--- Provided material ---
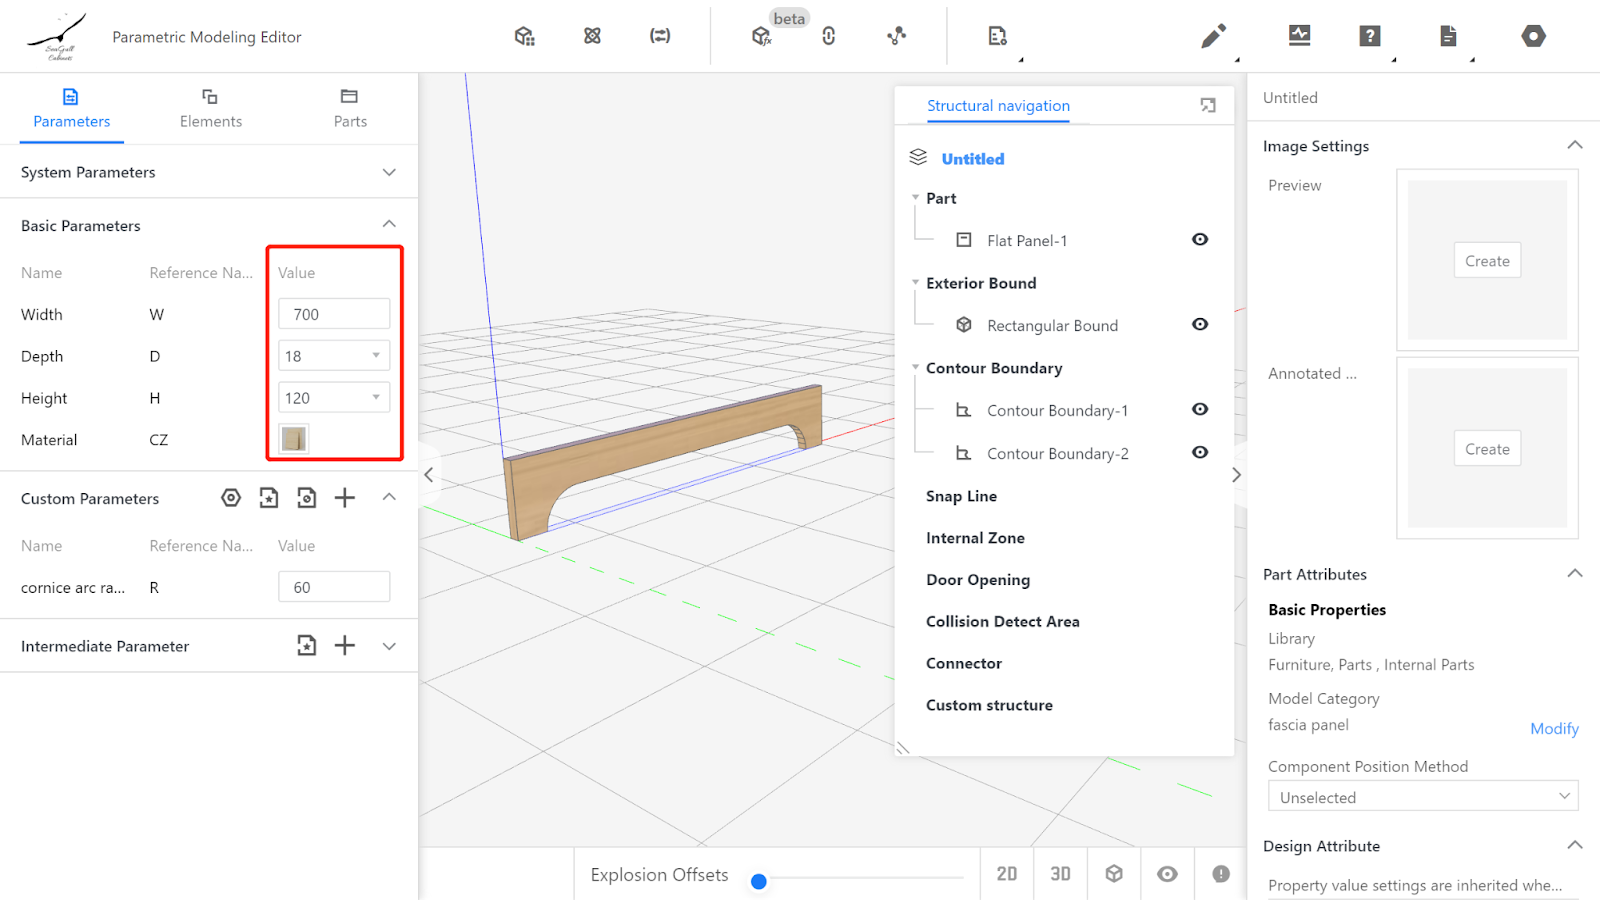This screenshot has width=1600, height=900.
Task: Click the Modify link for Model Category
Action: pyautogui.click(x=1554, y=729)
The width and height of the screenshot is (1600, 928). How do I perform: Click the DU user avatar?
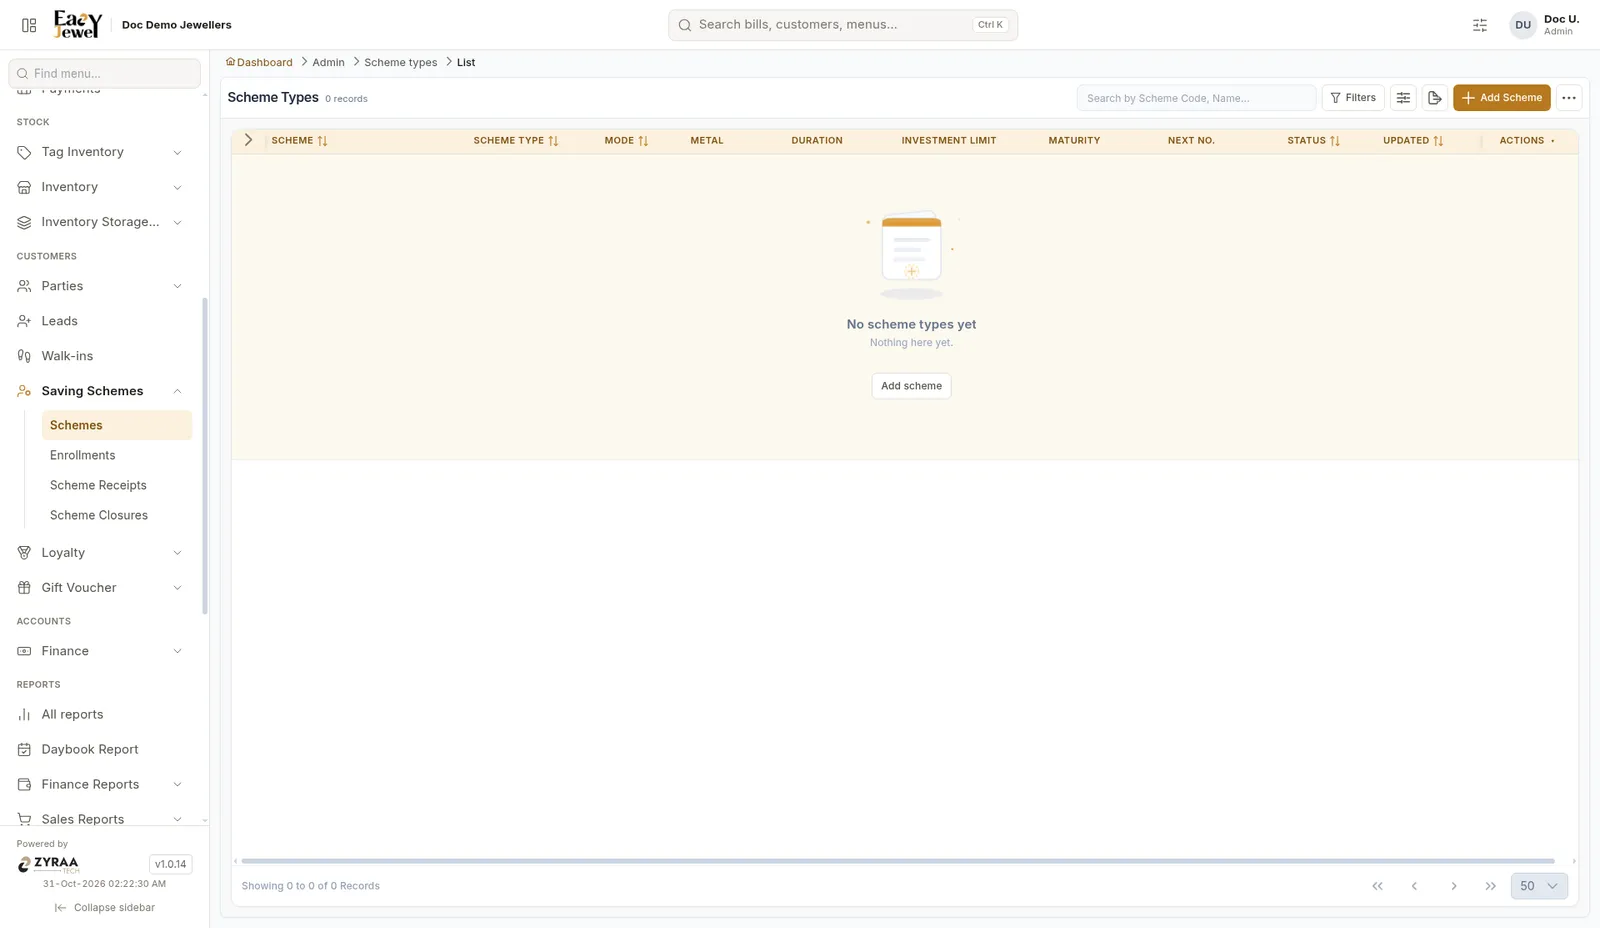[x=1523, y=25]
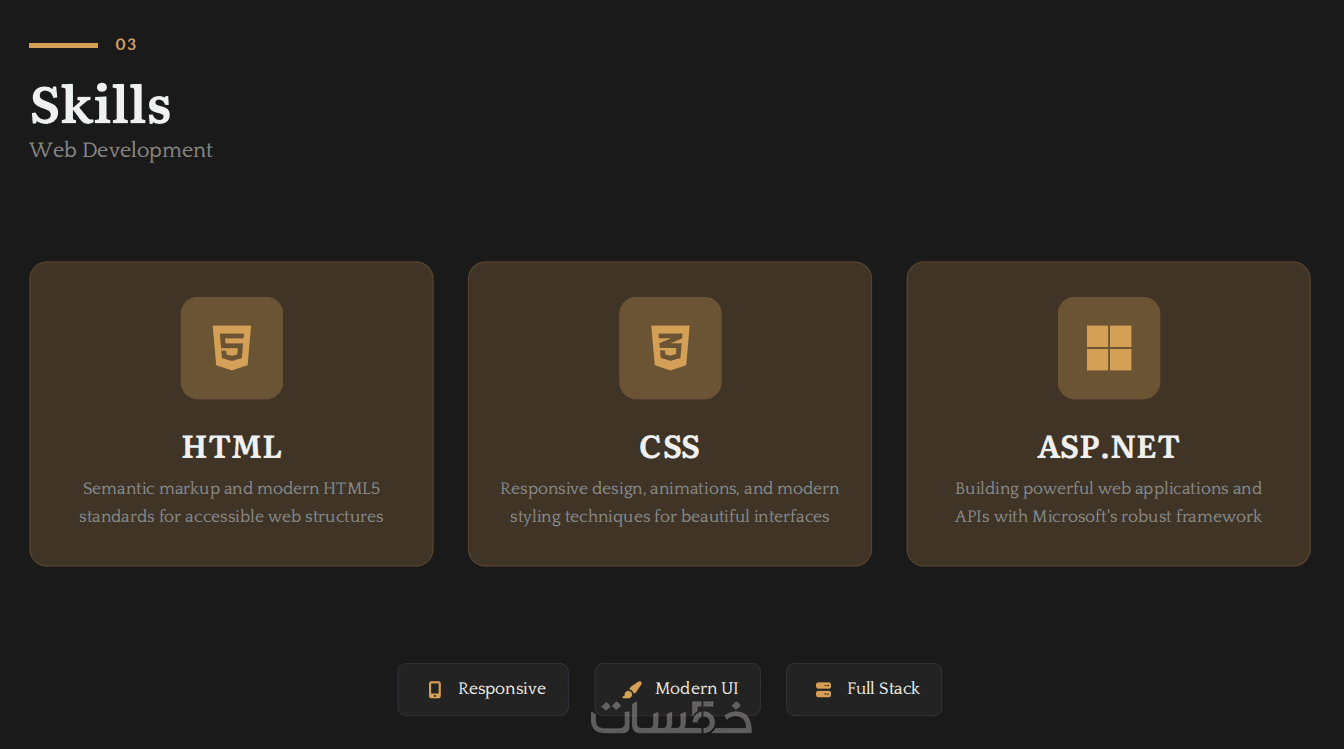Click the CSS3 shield icon

coord(670,348)
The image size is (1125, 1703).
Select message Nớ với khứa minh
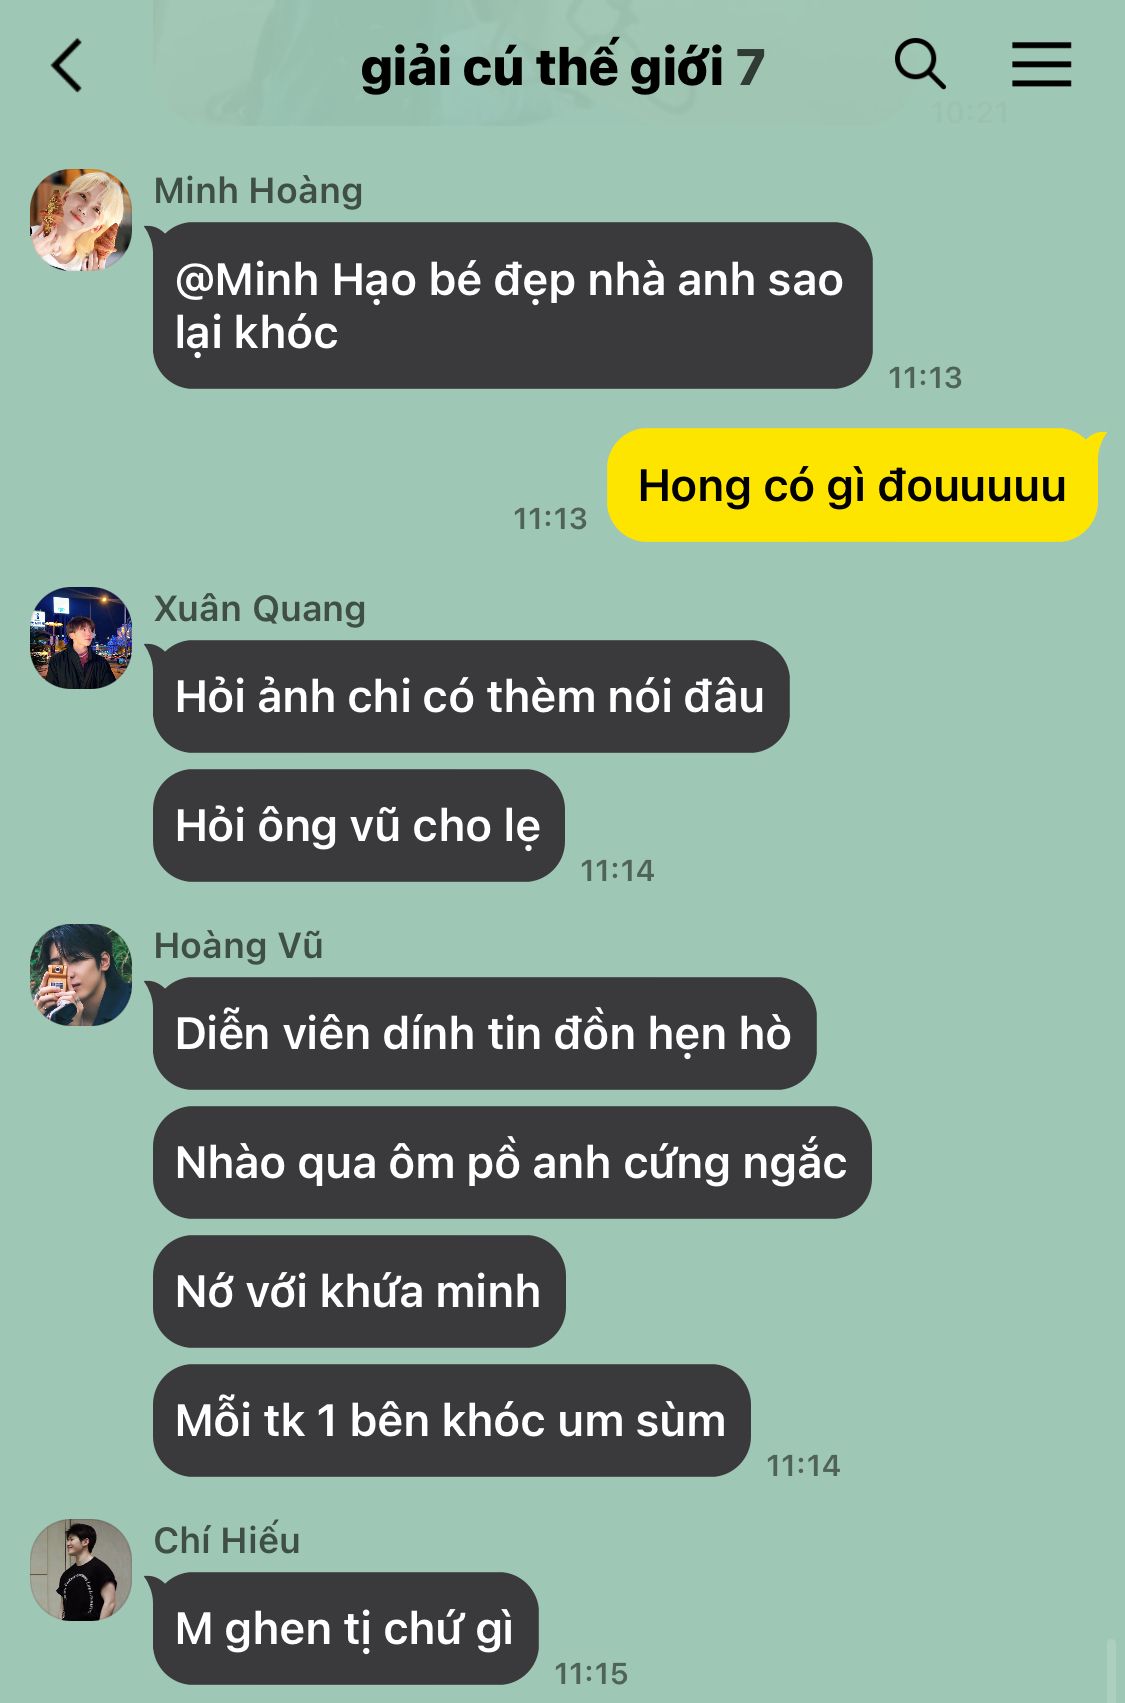coord(359,1291)
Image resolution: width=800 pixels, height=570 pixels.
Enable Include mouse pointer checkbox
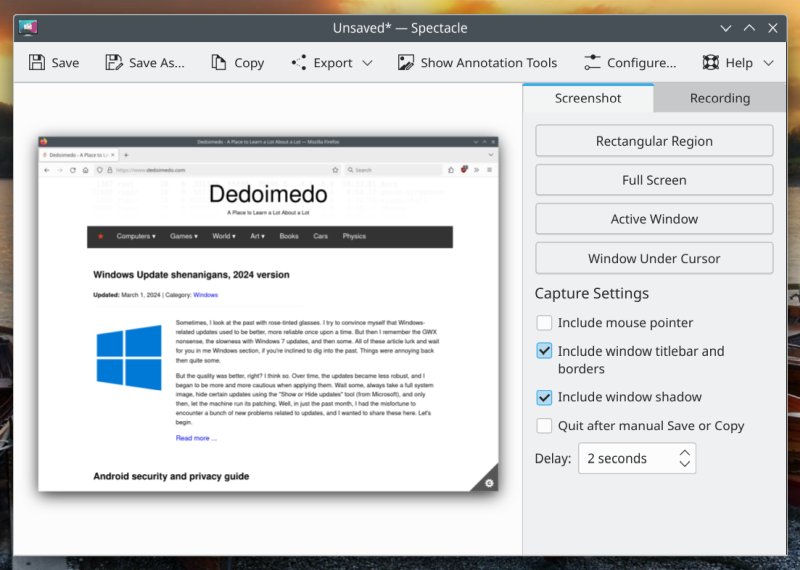(x=544, y=323)
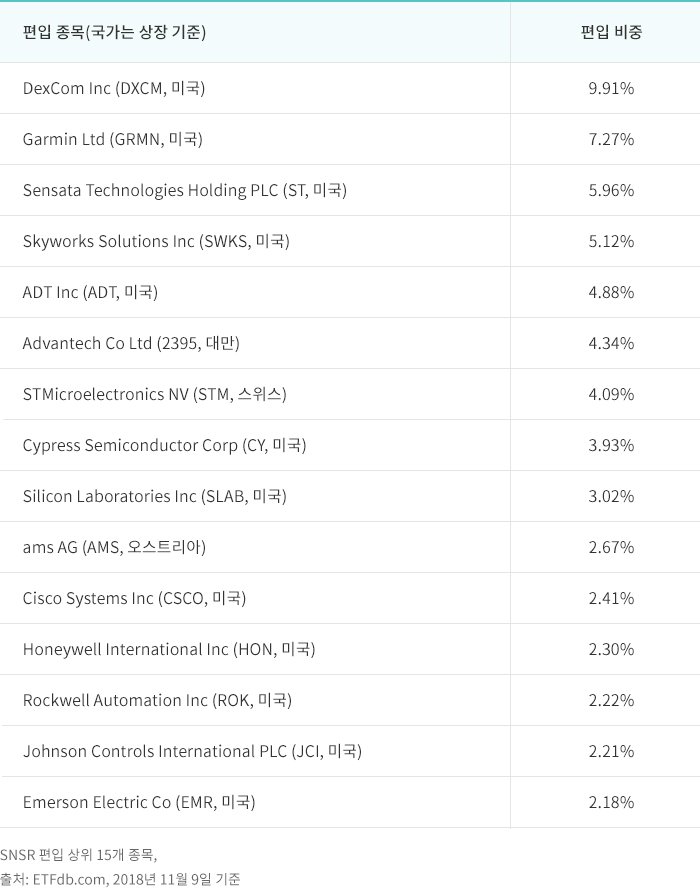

--- What needs to be done ---
Your answer must be the lines from the one containing "Select message Nớ với khứa minh" through the final line of the entries, duplicated exactly, with both ends kept and all pictures left out.

--- Finished task ---
Select message Nớ với khứa minh
coord(359,1291)
Image resolution: width=800 pixels, height=570 pixels.
Enable Include mouse pointer checkbox
(x=544, y=323)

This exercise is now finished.